Durante estos días los ecuatorianos asistimos a una guerra verbal entre dos líderes de características personales similares, cada uno con la capacidad de reunir a miles de simpatizantes para expresar descontento o rechazo frente al otro.
Si el alcalde de Guayaquil ha logrado posicionar sus reclamos en contra del Régimen como una defensa legítima de los intereses de la ciudad a la que representa, el Presidente de la República también ha conseguido que sus seguidores y militantes asuman la tesis oficial de que esta vez existe un reparto financiero más justo y equitativo para las ciudades.
Más allá de este supuesto enfrentamiento de carácter presupuestario, lo que preocupa son las posiciones extremas de los dos grupos empeñados en mostrar su poder de convocatoria y, en consecuencia, su capacidad de influir y presionar para conseguir sus objetivos; cuando se impone esa lógica argumentativa es posible que se deje de lado el bien común.
Tanto la organización en Guayaquil de una protesta que seguramente será multitudinaria en contra del Régimen, como la agresiva respuesta mediática que está dando este con sus incontables cadenas de televisión y radio y sus discursos sabatinos, no son en sí mismas una solución.

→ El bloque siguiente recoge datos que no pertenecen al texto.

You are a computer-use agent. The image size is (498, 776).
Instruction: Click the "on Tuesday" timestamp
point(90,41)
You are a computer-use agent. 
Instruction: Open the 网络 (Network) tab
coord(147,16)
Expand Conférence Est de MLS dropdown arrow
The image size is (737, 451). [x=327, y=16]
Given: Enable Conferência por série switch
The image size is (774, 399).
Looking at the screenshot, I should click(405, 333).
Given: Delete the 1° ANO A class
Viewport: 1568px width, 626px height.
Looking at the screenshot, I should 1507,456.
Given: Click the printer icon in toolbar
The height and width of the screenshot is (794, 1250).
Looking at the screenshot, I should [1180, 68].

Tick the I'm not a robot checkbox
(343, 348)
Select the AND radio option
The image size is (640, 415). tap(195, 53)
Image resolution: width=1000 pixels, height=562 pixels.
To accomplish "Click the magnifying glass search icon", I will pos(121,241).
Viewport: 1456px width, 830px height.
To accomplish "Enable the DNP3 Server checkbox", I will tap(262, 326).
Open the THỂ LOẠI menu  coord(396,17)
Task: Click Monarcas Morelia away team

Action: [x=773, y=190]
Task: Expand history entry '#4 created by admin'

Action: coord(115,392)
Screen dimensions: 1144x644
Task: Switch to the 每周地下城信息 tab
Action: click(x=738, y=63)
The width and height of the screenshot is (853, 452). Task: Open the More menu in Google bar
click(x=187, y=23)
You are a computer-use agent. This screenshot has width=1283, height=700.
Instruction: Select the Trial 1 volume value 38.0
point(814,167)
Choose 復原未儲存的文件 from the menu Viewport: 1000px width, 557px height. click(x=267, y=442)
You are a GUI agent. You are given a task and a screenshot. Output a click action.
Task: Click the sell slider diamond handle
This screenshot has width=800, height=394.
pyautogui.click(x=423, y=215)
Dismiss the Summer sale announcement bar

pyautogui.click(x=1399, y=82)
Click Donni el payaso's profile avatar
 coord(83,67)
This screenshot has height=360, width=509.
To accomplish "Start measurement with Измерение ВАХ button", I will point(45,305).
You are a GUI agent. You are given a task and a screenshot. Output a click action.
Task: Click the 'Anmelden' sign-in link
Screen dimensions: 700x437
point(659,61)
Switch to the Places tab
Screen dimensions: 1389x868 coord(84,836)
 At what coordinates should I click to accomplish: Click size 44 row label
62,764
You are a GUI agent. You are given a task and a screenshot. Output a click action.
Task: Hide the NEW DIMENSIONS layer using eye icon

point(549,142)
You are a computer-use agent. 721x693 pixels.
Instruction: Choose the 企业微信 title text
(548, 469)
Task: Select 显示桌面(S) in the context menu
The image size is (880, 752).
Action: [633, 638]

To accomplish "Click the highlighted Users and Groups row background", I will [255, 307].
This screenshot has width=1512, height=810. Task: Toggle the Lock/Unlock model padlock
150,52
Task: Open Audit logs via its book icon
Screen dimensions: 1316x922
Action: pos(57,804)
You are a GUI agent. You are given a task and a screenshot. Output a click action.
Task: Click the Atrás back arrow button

Se trata, más bien, de la repetición de una vieja historia en la política ecuatoriana: la incapacidad de los líderes nacionales para sentarse a conversar y resolver sus diferencias de forma abierta y tolerante.
Uno de los deberes morales de quienes tienen seguidores es hacer pedagogía del consenso para que, con su ejemplo, la sociedad camine hacia una madurez política y cívica que le permita, a pesar de naturales diferencias ideológicas, consolidar su desarrollo.